Tuesday, October 20, 2009

Pumpkin Muffins


It's time for the pumpkin recipes to start flowing. Here's my first one of the season. Very easy and tasty!

Pumpkin Muffins
Adapted from the American club, in Kohler, Wisconsin via Gourmet Magazine

1 1/2 cups all-purpose flour
1 teaspoon baking powder
1 cup canned solid-pack pumpkin (from a 15 ounce can)
1/3 cup vegetable oil*
2 large eggs
1 teaspoon pumpkin-pie spice
1 1/4 cups plus 1 tablespoon sugar**
1/2 teaspoon baking soda
1/2 teaspoon salt
1 teaspoon cinnamon

Put oven in middle position and preheat oven to 350°F. Put liners in muffin cups.
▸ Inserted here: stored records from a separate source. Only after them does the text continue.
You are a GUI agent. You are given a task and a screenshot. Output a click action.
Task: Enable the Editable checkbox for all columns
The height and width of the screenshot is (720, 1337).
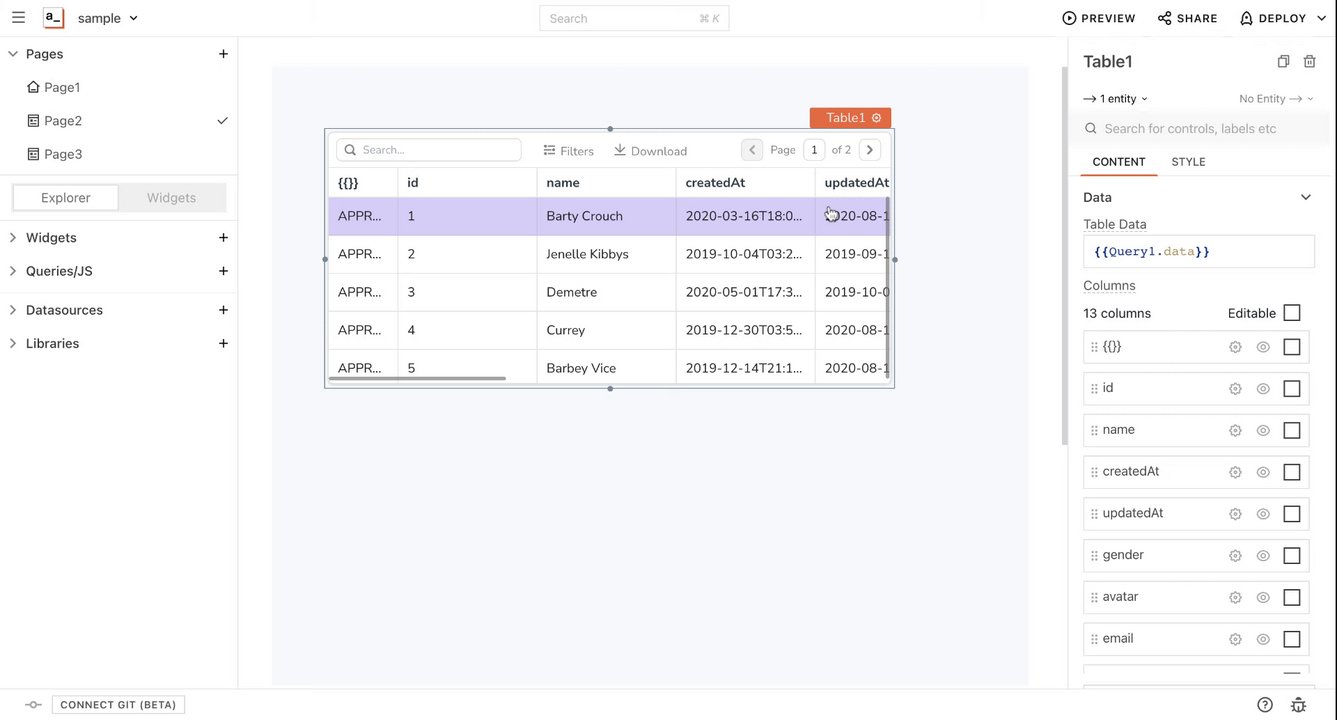point(1292,313)
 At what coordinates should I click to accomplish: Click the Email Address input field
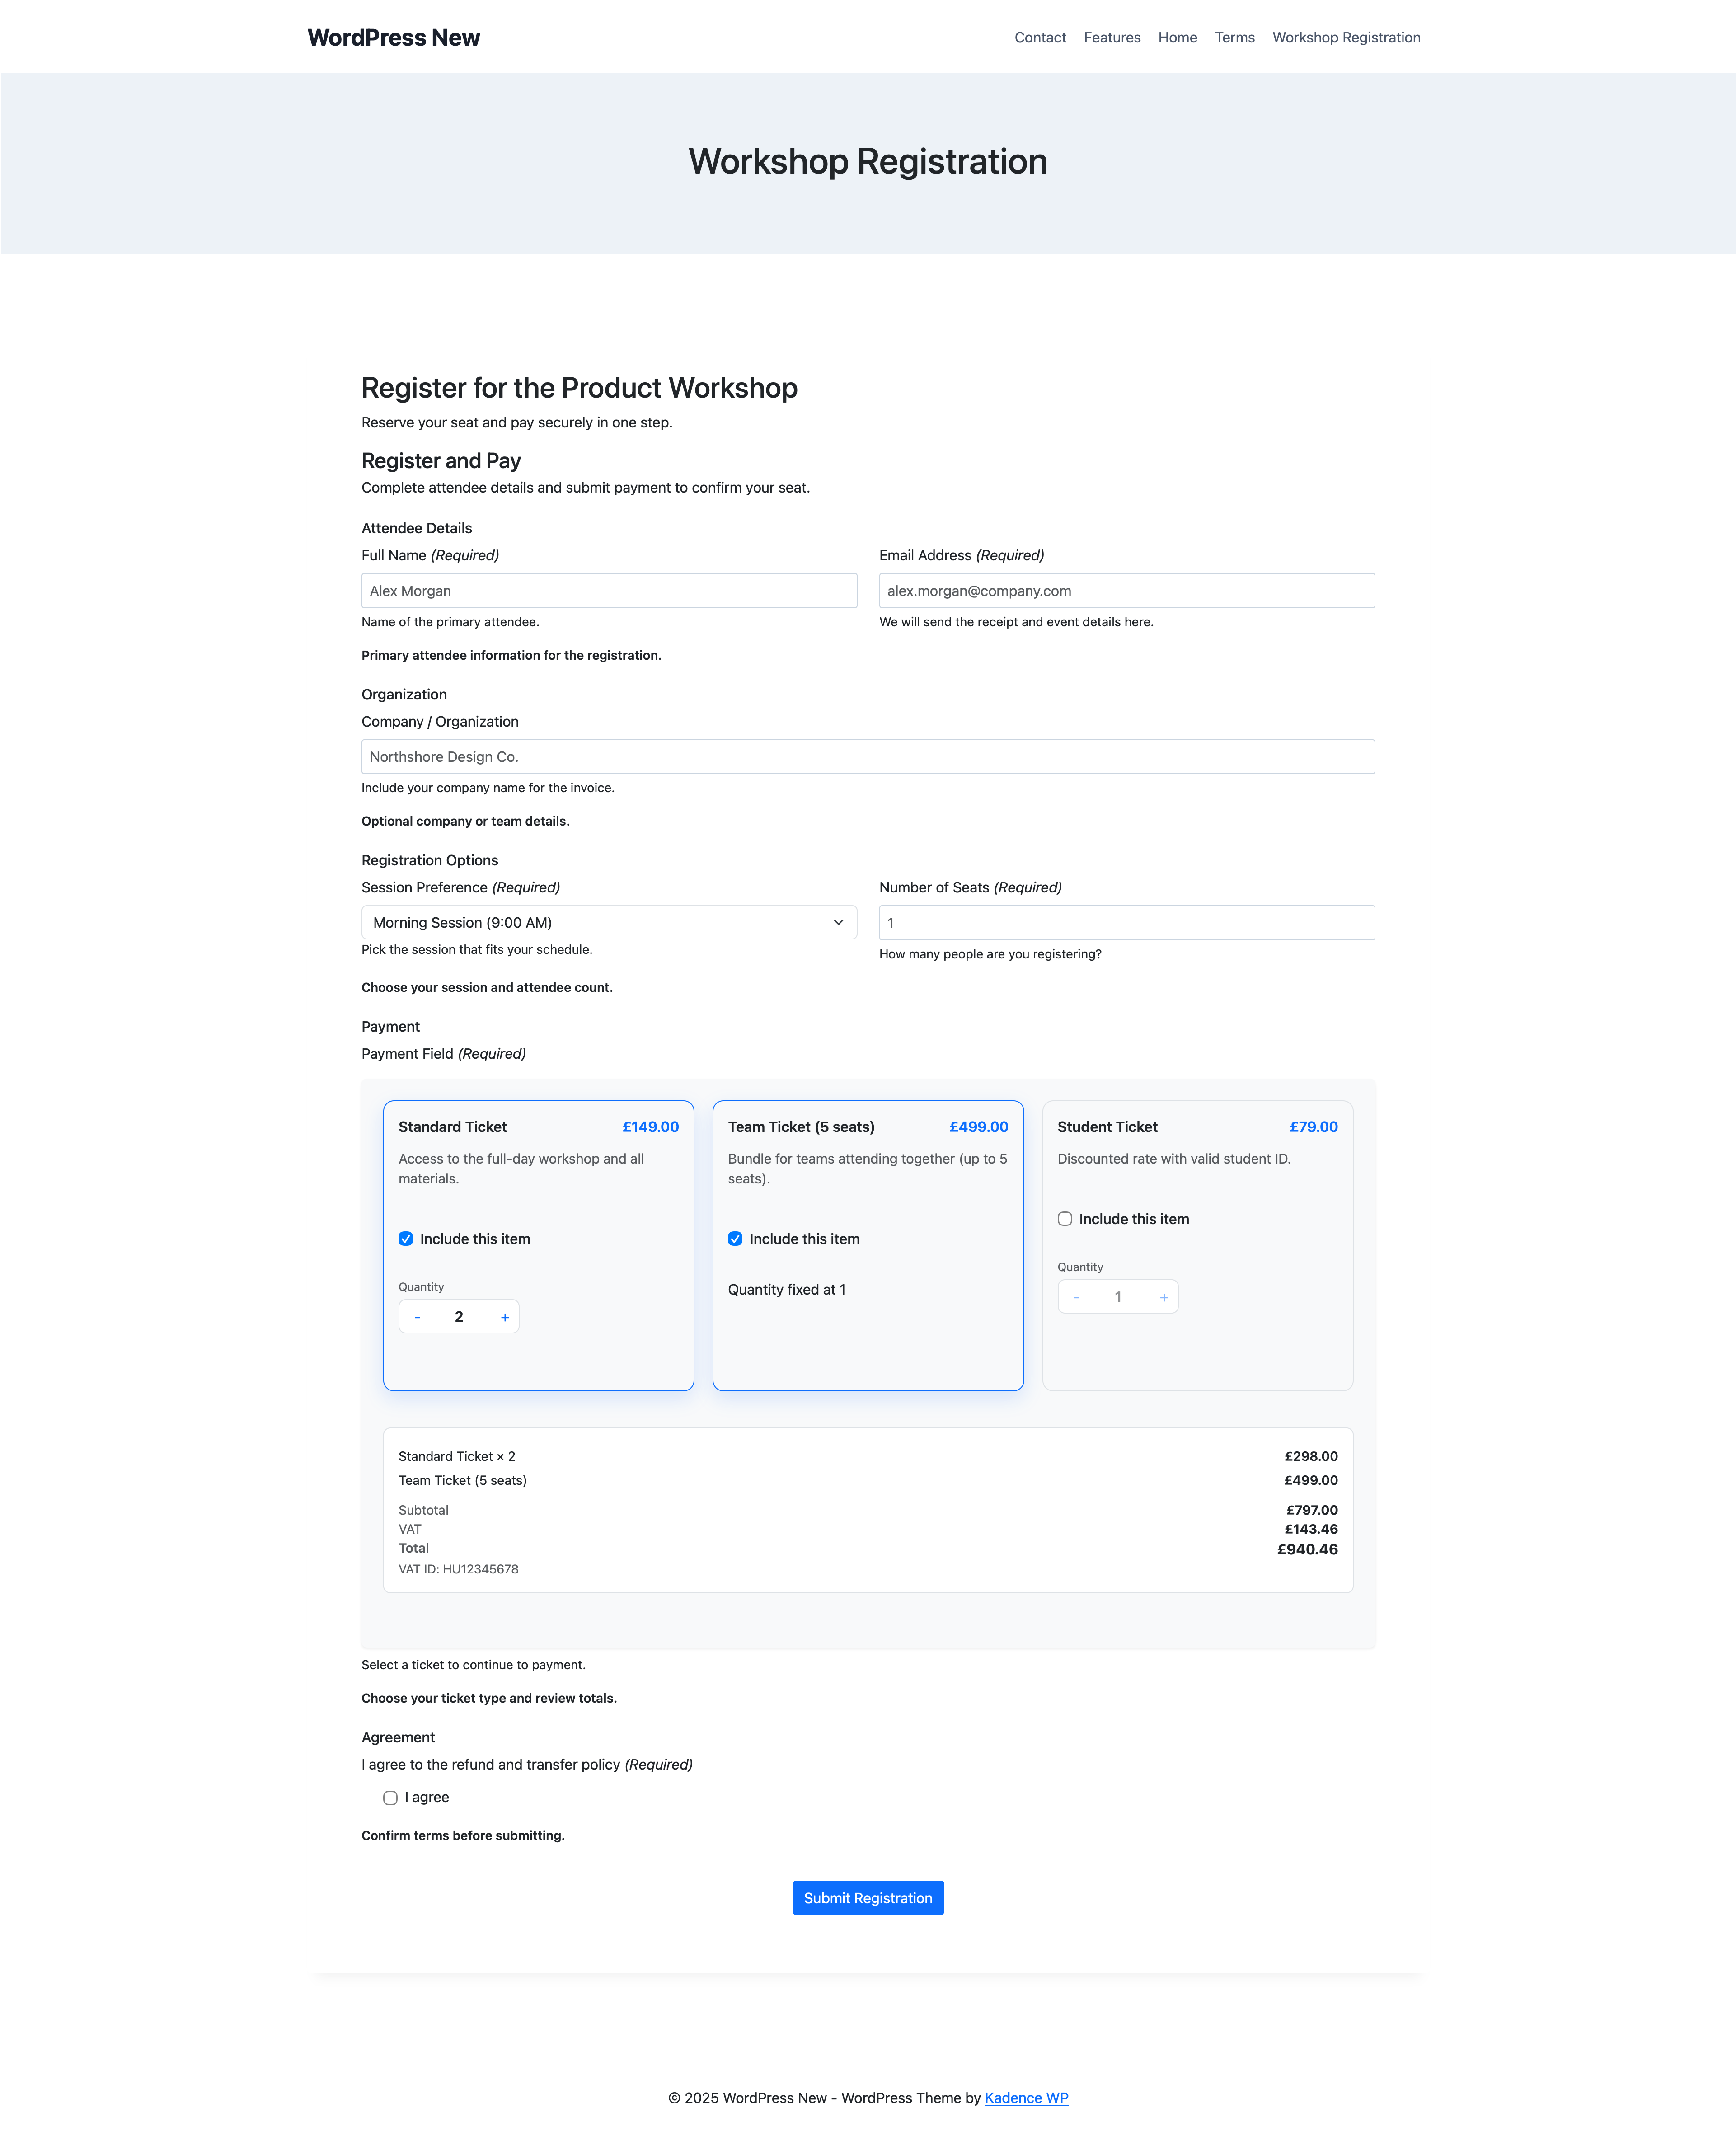(1126, 590)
Whisk together pumpkin, oil, eggs, pumpkin pie spice, 1 1/4 cups sugar, baking soda, and salt in a large bowl until smooth, then whisk in flour mixture until just combined.

Stir together cinnamon and remaining 1 tablespoon sugar in another bowl.

Divide batter among muffin cups (each should be about three-fourths full), then sprinkle tops with cinnamon-sugar mixture. Bake until puffed and golden brown and wooden pick or skewer inserted into the center of a muffin comes out clean, 25 to 30 minutes.

Cool in pan on a rack five minutes, then transfer muffins from pan to rack and cool to warm or room temperature.